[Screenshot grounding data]
━━━━━━━━━━━━━━━━━━━━

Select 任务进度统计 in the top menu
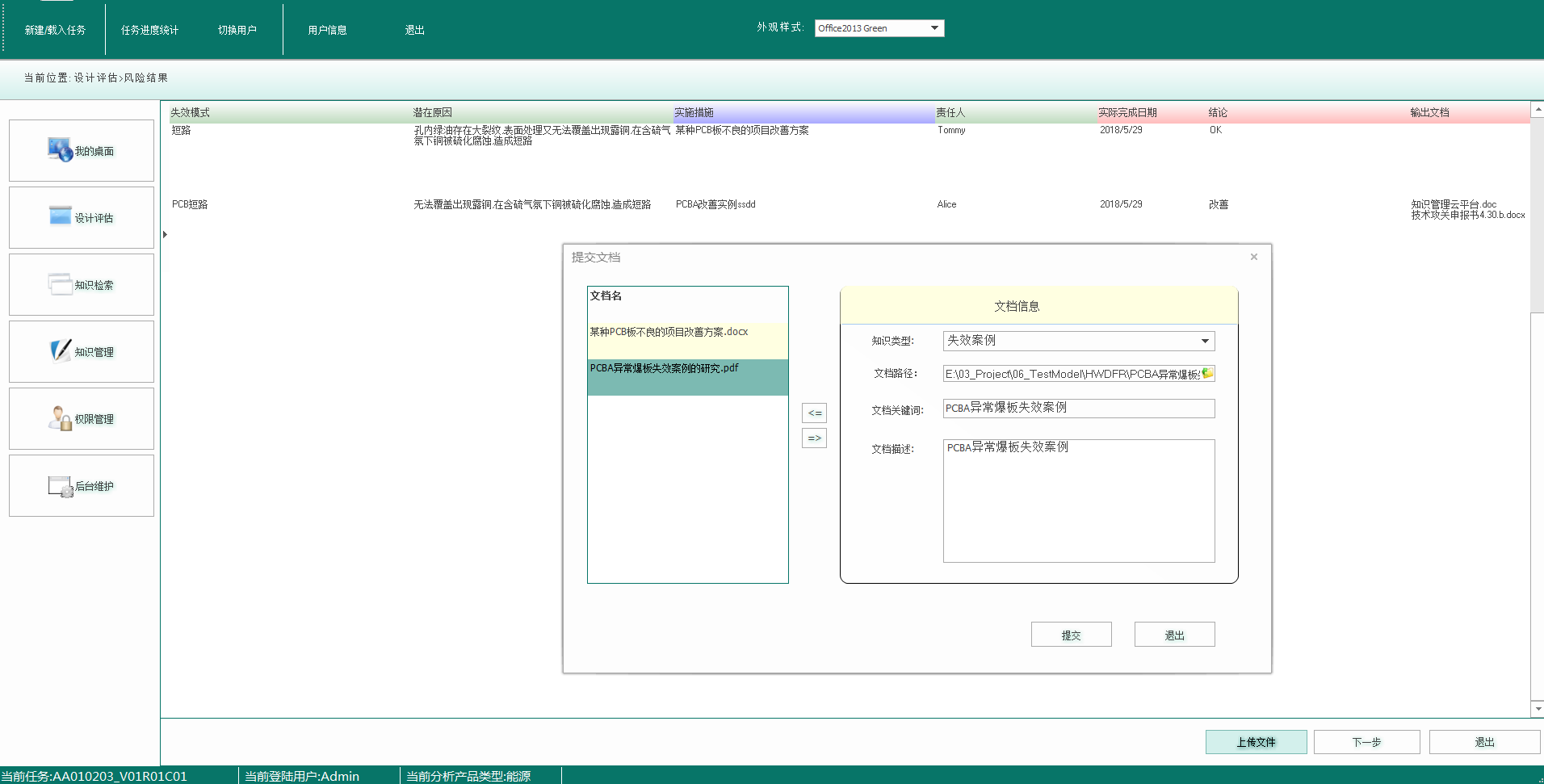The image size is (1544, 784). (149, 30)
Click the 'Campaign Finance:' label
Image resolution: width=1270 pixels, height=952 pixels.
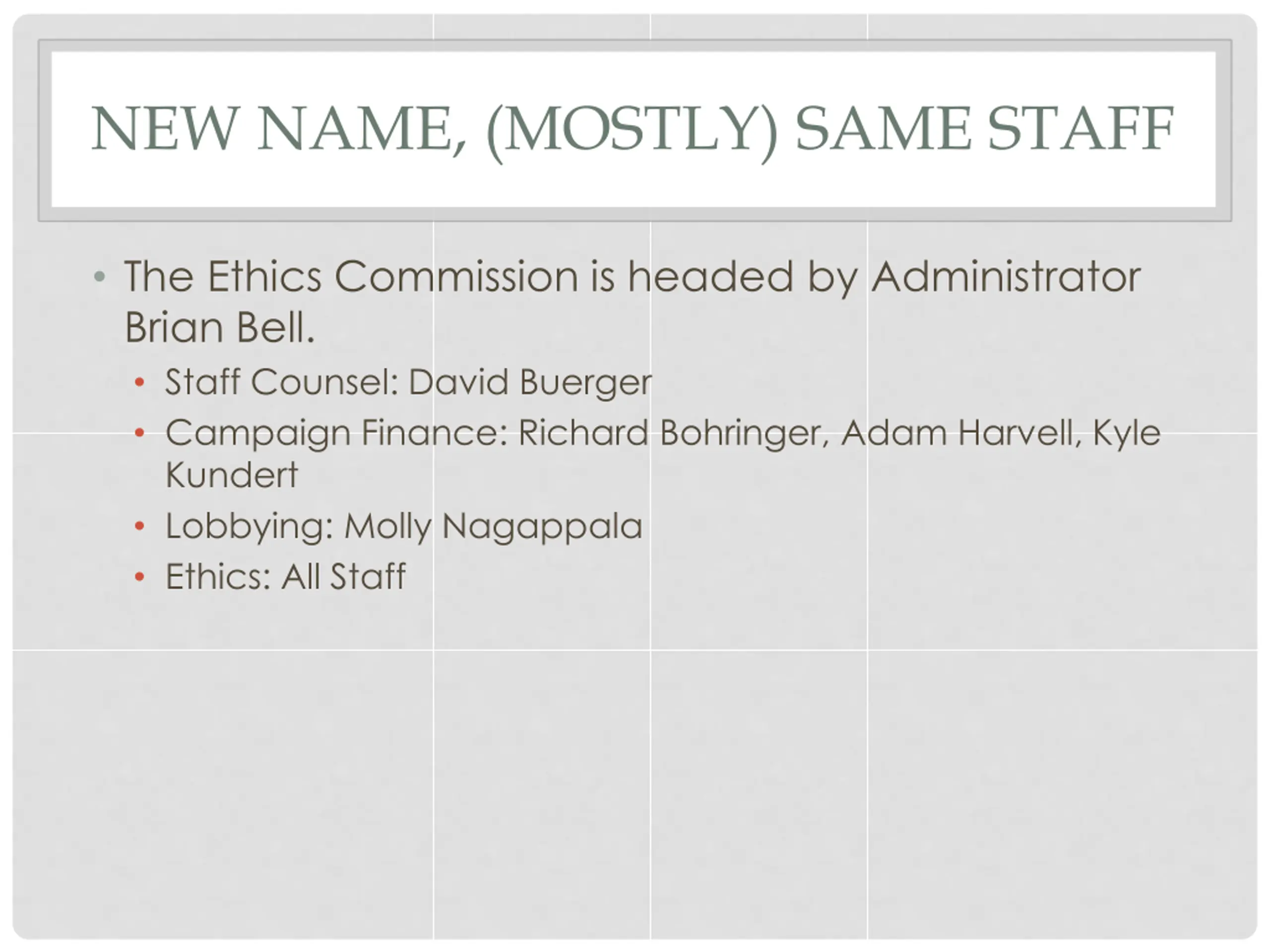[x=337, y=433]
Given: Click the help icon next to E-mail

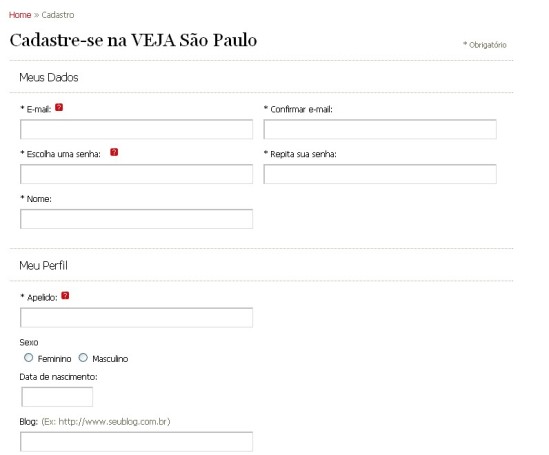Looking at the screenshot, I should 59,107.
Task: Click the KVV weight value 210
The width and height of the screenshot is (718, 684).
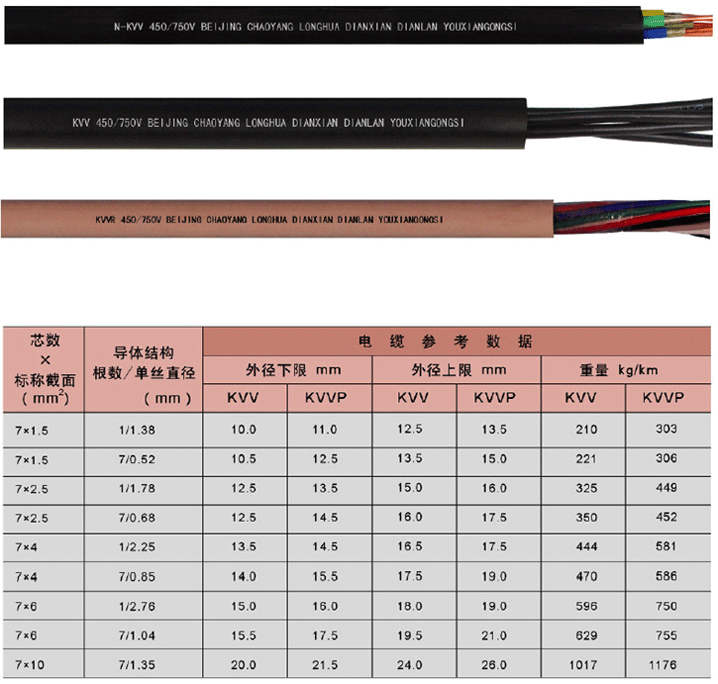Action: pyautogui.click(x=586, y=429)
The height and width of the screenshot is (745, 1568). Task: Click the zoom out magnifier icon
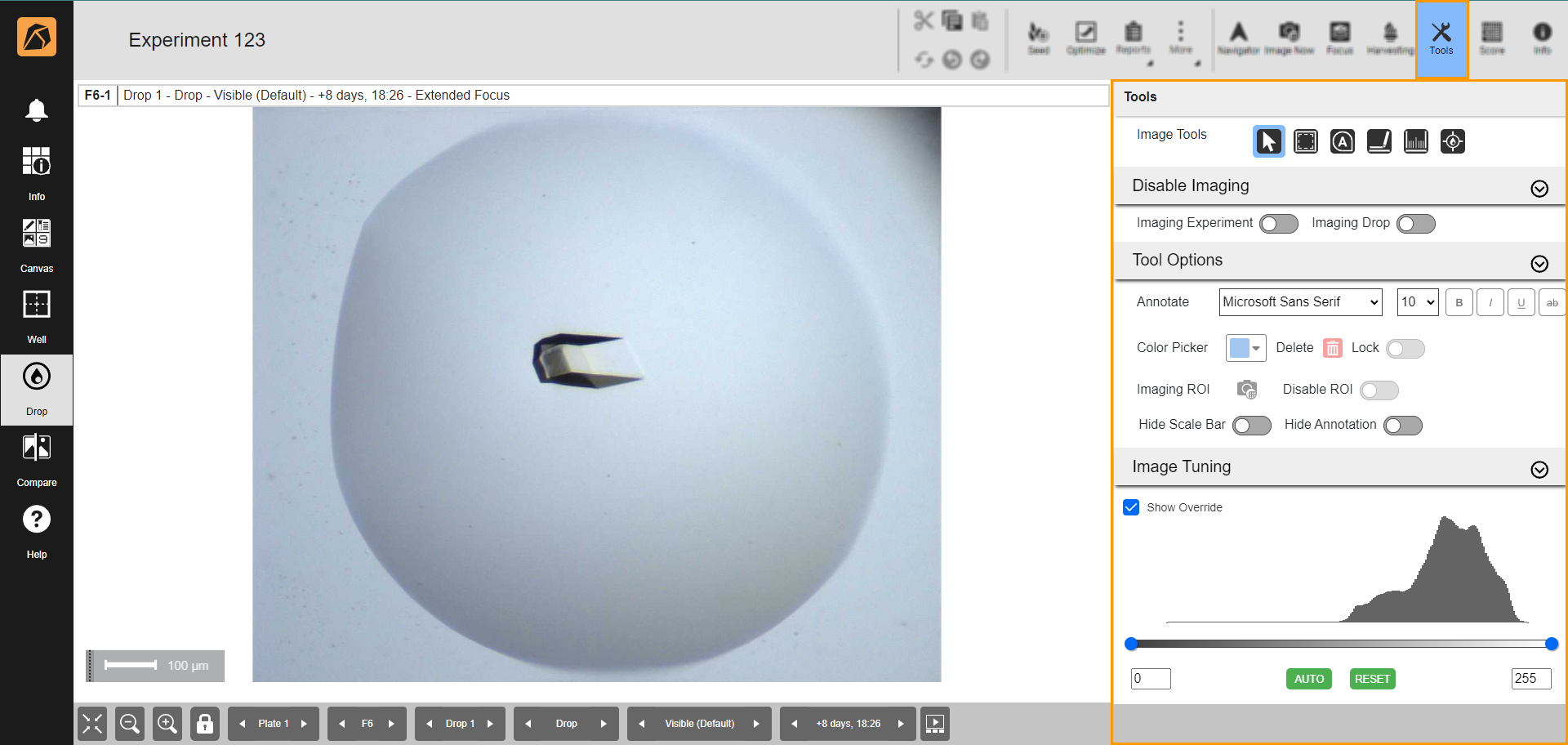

━━━━━━━━━━━━━━━━━━━━

-- Problem requirements --
When you reach the line that contains "Given: Click the help icon next to E-mail" in the records above, copy it and every line after it exactly through the last one, leaving out the pictures.

-- Output of the task --
Given: Click the help icon next to E-mail

Looking at the screenshot, I should 59,107.
Task: Click the KVV weight value 210
The width and height of the screenshot is (718, 684).
Action: pyautogui.click(x=586, y=429)
The height and width of the screenshot is (745, 1568). Task: Click the zoom out magnifier icon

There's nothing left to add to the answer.